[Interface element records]
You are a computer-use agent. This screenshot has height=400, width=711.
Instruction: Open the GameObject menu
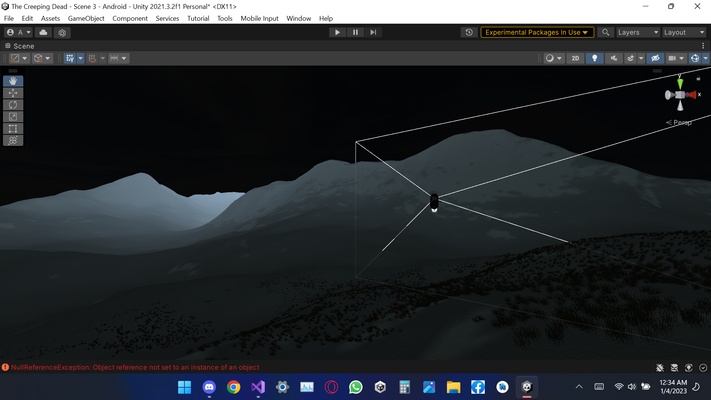(86, 18)
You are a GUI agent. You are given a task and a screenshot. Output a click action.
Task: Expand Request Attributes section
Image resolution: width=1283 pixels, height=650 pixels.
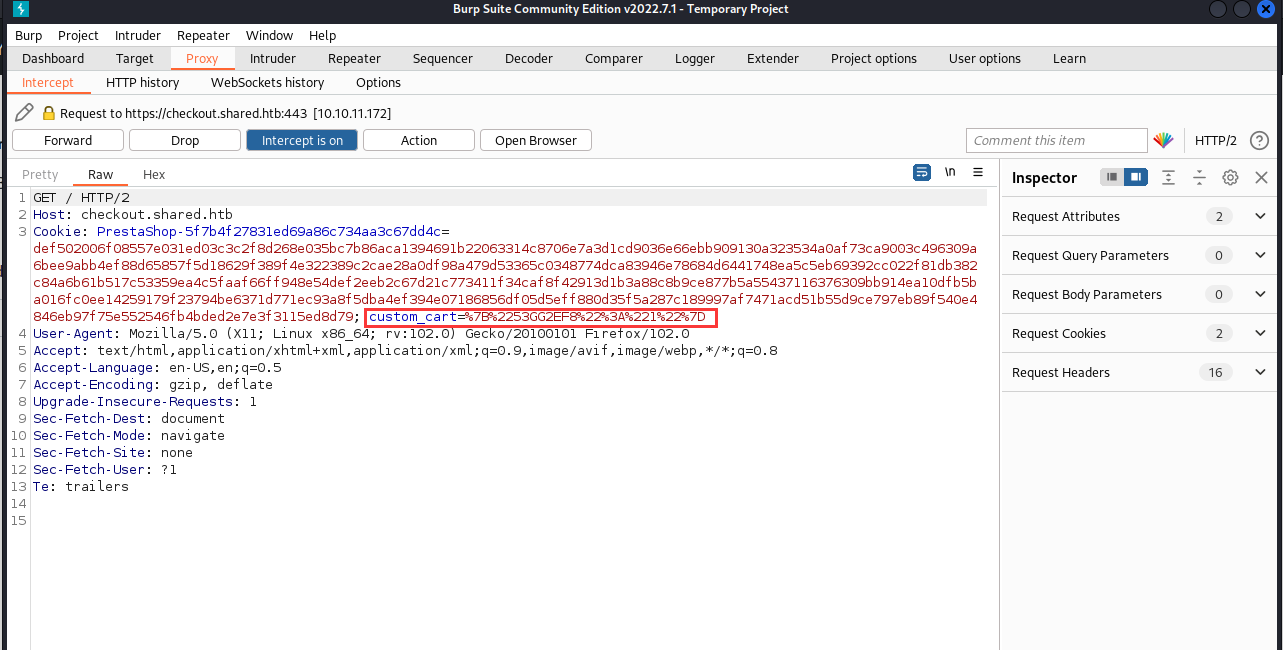[x=1141, y=216]
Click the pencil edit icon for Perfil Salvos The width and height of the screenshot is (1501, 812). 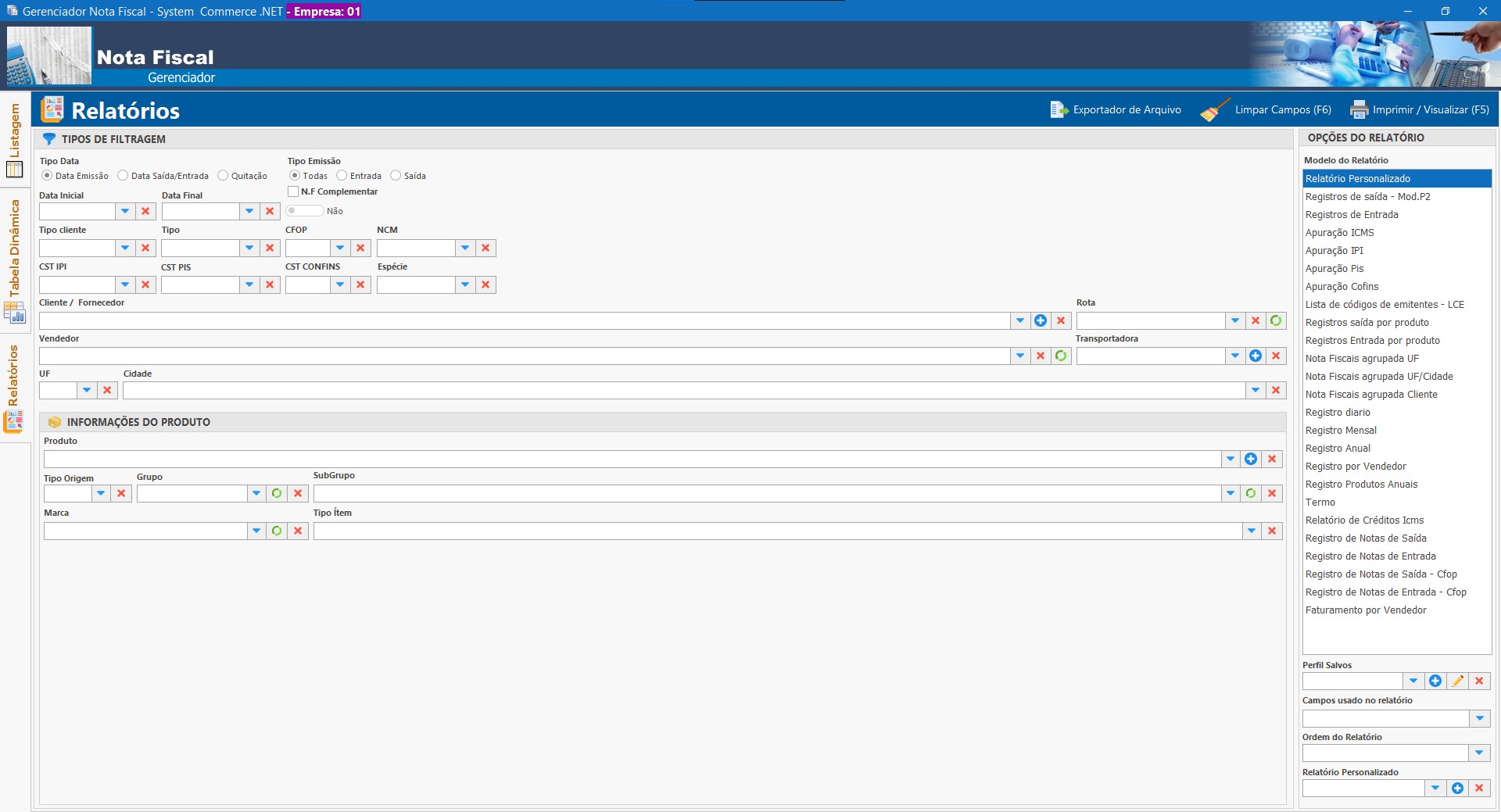[x=1457, y=681]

→ **Challenge**: Find every line above that contains the word "agent" and copy each one out in full.

→ **Correct output**:
You are a computer-use agent. This screenshot has height=400, width=711.
You are a GUI agent. You are given a task and a screenshot. Output a click action.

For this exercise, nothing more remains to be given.